**WHAT TO PRODUCE**:
Tally the lines in the entries where the string "agent" appears, and write only the total.

**PROVIDED INFORMATION**:
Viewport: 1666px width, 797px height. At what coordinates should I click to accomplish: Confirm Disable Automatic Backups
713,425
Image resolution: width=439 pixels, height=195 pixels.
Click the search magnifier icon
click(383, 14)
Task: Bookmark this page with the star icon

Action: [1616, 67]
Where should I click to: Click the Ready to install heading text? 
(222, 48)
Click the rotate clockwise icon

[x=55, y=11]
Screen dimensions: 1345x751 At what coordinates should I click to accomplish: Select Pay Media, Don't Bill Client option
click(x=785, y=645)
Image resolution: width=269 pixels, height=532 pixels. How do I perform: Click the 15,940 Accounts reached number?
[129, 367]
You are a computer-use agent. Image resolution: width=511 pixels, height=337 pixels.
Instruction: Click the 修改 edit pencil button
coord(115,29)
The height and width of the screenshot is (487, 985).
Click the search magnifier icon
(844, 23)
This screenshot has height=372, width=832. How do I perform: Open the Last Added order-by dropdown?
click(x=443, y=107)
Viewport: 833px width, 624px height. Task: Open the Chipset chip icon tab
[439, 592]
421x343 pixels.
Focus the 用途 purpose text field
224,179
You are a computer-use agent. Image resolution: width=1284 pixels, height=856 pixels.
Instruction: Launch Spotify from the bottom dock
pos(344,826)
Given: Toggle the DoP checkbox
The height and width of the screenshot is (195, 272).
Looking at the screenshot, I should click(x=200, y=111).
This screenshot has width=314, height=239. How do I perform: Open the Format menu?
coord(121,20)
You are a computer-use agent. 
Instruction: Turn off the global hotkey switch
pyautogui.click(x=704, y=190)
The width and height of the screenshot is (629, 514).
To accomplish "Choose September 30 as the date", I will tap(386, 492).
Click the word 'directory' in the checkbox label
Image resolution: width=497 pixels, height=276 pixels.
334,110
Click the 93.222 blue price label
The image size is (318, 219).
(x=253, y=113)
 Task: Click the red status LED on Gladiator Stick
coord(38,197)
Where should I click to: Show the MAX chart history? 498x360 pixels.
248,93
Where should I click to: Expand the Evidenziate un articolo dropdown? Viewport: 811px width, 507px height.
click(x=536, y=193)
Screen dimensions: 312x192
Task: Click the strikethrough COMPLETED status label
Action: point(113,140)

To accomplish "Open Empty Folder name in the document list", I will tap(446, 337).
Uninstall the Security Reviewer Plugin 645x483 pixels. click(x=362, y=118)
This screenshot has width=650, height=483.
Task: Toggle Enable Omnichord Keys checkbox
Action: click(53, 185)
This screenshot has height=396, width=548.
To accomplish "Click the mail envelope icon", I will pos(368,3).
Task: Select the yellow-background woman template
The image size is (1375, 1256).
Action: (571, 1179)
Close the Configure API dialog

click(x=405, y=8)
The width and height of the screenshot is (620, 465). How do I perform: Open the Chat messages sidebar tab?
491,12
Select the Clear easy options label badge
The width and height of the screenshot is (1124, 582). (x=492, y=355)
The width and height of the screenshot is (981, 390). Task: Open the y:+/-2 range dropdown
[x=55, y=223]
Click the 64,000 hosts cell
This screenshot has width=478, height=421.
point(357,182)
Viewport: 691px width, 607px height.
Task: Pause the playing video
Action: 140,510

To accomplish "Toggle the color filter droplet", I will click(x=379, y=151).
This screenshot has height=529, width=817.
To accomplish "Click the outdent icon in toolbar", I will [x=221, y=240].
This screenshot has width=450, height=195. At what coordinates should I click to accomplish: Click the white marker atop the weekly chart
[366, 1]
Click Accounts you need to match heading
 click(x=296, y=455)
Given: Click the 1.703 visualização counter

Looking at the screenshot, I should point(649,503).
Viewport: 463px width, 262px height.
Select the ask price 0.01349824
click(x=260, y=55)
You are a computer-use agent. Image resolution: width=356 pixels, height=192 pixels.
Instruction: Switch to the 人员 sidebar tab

**SOLUTION**:
4